• **How to complete this task**
In the listing below, pick out lines with "Groups".

• **Records provided**

________________

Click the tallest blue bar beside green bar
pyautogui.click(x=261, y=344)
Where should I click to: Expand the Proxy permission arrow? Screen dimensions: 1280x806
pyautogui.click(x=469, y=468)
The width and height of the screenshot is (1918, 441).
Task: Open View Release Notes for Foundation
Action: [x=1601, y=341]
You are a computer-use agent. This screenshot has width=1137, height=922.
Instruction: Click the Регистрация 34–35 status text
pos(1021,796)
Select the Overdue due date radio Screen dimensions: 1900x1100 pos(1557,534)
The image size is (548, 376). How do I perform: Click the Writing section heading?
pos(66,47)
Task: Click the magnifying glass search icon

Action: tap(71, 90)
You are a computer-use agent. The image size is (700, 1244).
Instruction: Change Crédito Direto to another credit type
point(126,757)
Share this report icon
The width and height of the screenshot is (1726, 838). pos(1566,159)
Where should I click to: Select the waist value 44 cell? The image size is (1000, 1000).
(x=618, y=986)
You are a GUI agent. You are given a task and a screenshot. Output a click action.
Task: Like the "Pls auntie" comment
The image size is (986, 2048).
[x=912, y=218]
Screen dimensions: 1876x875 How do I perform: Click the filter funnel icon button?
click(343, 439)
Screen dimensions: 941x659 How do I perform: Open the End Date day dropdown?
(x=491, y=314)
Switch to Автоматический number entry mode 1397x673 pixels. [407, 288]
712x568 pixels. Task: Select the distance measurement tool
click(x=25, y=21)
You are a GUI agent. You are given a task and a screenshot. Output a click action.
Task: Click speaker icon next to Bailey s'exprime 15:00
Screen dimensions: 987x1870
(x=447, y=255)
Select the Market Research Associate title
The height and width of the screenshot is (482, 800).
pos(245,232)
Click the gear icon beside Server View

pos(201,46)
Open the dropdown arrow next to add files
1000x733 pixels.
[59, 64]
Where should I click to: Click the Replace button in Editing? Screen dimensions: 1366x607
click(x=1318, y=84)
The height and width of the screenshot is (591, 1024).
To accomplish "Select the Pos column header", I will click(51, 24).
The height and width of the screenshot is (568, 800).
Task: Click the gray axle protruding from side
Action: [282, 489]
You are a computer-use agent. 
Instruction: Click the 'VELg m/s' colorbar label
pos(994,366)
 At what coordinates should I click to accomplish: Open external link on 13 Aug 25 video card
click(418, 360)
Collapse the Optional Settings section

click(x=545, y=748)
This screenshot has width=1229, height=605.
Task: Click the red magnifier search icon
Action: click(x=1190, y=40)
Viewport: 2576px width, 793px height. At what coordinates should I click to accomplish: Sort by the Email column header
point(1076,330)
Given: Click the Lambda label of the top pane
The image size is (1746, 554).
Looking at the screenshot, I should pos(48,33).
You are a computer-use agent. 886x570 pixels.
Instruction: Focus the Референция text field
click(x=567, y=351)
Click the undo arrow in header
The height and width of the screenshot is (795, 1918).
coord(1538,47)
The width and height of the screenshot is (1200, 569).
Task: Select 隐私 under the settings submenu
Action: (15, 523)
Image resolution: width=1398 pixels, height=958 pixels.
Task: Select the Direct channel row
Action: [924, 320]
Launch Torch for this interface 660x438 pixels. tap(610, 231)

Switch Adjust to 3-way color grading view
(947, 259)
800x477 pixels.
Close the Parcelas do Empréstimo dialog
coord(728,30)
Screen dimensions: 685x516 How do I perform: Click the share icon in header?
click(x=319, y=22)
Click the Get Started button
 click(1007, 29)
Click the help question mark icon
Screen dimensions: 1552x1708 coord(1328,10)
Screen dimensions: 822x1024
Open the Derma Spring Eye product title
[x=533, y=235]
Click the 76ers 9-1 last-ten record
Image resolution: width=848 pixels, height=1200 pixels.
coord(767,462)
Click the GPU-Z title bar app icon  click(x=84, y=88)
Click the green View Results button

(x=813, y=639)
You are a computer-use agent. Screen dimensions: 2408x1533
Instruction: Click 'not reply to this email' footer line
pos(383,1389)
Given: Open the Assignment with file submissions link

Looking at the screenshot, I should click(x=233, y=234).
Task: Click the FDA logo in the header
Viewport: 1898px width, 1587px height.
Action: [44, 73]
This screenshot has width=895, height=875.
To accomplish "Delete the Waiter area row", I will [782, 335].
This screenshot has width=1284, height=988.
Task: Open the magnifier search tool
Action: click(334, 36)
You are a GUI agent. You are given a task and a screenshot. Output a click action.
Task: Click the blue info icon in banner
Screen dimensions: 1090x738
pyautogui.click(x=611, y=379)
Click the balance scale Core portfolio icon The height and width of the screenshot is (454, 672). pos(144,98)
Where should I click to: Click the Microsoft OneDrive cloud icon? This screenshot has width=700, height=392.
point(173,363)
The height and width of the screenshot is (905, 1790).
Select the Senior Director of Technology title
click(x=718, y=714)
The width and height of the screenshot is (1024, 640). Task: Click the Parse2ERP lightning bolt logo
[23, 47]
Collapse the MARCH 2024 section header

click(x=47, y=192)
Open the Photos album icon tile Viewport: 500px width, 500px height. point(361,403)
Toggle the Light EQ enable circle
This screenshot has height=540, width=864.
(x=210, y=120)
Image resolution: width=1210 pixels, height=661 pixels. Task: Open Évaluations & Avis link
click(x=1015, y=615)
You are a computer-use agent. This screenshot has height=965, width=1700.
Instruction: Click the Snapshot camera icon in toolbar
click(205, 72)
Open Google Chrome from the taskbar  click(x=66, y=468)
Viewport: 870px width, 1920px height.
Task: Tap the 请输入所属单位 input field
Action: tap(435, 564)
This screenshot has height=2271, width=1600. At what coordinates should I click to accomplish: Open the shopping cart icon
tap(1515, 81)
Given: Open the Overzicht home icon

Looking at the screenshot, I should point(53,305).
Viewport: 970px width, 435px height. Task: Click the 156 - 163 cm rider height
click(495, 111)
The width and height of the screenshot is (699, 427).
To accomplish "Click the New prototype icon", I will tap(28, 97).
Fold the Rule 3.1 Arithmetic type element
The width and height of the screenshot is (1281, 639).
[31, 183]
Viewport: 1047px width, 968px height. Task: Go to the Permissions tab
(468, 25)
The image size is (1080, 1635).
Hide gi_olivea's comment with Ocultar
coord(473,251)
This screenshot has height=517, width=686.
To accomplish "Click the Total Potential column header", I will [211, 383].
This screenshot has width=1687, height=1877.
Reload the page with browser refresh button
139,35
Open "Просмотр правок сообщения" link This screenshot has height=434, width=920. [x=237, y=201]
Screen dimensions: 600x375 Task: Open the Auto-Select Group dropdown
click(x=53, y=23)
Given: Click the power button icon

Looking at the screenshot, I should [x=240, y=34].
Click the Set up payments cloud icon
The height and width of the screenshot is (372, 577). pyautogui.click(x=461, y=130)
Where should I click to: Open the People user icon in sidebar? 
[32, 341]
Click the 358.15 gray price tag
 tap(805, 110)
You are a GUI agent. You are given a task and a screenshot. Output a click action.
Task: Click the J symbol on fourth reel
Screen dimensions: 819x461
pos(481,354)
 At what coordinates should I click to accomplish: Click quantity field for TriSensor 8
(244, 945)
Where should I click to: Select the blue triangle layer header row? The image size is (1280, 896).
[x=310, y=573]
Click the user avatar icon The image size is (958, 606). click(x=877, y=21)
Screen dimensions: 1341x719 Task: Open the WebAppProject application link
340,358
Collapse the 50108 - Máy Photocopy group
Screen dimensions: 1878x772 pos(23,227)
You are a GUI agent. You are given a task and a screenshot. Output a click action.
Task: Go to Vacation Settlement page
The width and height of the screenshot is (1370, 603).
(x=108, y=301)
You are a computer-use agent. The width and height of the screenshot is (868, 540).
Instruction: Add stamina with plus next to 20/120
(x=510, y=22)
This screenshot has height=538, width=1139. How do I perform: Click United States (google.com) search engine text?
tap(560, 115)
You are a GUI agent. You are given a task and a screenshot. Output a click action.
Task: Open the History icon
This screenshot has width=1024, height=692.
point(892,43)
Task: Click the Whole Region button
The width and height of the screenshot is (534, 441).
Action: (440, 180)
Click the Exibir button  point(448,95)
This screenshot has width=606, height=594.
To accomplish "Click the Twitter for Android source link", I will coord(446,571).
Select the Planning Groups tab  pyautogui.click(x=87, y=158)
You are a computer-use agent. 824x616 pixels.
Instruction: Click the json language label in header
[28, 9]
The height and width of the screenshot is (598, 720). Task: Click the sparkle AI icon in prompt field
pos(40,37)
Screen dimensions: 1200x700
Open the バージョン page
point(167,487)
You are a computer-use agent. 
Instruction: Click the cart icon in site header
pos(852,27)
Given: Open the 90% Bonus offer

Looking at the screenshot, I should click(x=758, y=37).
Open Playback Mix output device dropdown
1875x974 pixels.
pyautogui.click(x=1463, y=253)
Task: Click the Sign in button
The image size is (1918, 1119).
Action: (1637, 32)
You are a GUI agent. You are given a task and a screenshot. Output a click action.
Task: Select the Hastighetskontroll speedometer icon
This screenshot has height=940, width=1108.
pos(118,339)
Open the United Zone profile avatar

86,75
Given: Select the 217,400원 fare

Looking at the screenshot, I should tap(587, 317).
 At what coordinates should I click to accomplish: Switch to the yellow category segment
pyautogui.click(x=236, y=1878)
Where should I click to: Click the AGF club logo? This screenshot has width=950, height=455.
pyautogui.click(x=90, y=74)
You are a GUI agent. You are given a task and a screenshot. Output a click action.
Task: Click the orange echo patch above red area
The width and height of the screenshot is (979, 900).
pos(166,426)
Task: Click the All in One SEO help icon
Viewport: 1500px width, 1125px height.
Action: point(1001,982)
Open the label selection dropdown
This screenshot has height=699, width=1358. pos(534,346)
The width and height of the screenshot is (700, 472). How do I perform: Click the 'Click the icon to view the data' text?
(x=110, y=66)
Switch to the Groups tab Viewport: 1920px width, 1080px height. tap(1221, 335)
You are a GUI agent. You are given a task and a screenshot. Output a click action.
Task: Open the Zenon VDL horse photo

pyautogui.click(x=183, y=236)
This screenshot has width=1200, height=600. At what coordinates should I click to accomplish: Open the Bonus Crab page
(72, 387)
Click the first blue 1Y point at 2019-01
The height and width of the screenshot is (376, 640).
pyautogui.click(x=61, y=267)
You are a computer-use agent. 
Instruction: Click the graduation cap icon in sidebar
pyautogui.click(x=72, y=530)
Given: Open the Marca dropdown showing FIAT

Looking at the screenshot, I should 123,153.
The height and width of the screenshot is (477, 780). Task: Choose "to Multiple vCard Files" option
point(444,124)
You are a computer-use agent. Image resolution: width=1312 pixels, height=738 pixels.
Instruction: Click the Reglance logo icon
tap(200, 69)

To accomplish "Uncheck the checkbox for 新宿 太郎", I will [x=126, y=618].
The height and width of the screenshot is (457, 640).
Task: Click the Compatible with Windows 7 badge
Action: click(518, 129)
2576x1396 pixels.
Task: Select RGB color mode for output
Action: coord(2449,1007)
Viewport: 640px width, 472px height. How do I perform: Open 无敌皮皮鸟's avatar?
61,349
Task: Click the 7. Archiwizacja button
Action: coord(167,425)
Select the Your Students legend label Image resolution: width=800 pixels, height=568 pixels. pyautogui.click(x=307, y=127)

________________

• **Written answer**
Select the Planning Groups tab  pyautogui.click(x=87, y=158)
Switch to the Groups tab Viewport: 1920px width, 1080px height. tap(1221, 335)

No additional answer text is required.